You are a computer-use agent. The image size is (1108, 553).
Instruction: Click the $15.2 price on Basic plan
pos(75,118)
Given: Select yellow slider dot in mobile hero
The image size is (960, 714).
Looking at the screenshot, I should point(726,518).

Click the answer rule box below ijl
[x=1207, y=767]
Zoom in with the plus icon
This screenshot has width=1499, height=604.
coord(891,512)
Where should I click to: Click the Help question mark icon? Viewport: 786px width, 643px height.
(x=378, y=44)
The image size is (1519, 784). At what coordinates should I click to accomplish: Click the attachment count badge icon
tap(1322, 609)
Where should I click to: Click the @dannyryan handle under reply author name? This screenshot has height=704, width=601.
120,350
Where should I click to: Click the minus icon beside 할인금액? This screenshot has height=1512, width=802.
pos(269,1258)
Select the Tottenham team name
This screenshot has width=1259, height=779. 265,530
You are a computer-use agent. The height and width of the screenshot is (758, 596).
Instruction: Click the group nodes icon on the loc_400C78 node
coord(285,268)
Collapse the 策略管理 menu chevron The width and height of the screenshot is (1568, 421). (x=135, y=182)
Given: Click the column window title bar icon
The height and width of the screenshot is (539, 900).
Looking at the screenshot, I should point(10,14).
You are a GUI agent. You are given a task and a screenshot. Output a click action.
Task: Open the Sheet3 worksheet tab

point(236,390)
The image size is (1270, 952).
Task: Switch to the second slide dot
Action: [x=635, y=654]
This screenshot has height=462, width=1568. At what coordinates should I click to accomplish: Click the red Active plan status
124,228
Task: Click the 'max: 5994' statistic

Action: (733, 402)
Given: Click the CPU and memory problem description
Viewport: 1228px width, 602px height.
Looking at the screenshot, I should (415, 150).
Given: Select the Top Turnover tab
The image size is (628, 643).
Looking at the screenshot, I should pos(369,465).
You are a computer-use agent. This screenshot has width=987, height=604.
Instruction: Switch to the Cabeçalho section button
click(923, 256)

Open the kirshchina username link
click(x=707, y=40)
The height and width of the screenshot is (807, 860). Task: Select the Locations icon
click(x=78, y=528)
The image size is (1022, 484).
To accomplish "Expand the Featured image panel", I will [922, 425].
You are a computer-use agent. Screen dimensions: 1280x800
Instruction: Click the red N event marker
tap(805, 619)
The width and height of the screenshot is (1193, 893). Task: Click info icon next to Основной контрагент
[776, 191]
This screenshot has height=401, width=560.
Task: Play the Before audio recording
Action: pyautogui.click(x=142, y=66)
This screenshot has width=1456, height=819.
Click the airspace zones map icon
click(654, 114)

# # # #

TASK INSTRUCTIONS: From the line holding "Collapse the 策略管理" to the final line of the data, output each line exactly and nothing more.

PROBLEM SOLUTION:
Collapse the 策略管理 menu chevron The width and height of the screenshot is (1568, 421). (x=135, y=182)
Given: Click the column window title bar icon
The height and width of the screenshot is (539, 900).
Looking at the screenshot, I should point(10,14).
You are a GUI agent. You are given a task and a screenshot. Output a click action.
Task: Open the Sheet3 worksheet tab

point(236,390)
The image size is (1270, 952).
Task: Switch to the second slide dot
Action: [x=635, y=654]
This screenshot has height=462, width=1568. At what coordinates should I click to accomplish: Click the red Active plan status
124,228
Task: Click the 'max: 5994' statistic

Action: (733, 402)
Given: Click the CPU and memory problem description
Viewport: 1228px width, 602px height.
Looking at the screenshot, I should (415, 150).
Given: Select the Top Turnover tab
The image size is (628, 643).
Looking at the screenshot, I should pos(369,465).
You are a computer-use agent. This screenshot has width=987, height=604.
Instruction: Switch to the Cabeçalho section button
click(923, 256)

Open the kirshchina username link
click(x=707, y=40)
The height and width of the screenshot is (807, 860). Task: Select the Locations icon
click(x=78, y=528)
The image size is (1022, 484).
To accomplish "Expand the Featured image panel", I will [922, 425].
You are a computer-use agent. Screen dimensions: 1280x800
Instruction: Click the red N event marker
tap(805, 619)
The width and height of the screenshot is (1193, 893). Task: Click info icon next to Основной контрагент
[776, 191]
This screenshot has height=401, width=560.
Task: Play the Before audio recording
Action: pyautogui.click(x=142, y=66)
This screenshot has width=1456, height=819.
Click the airspace zones map icon
click(654, 114)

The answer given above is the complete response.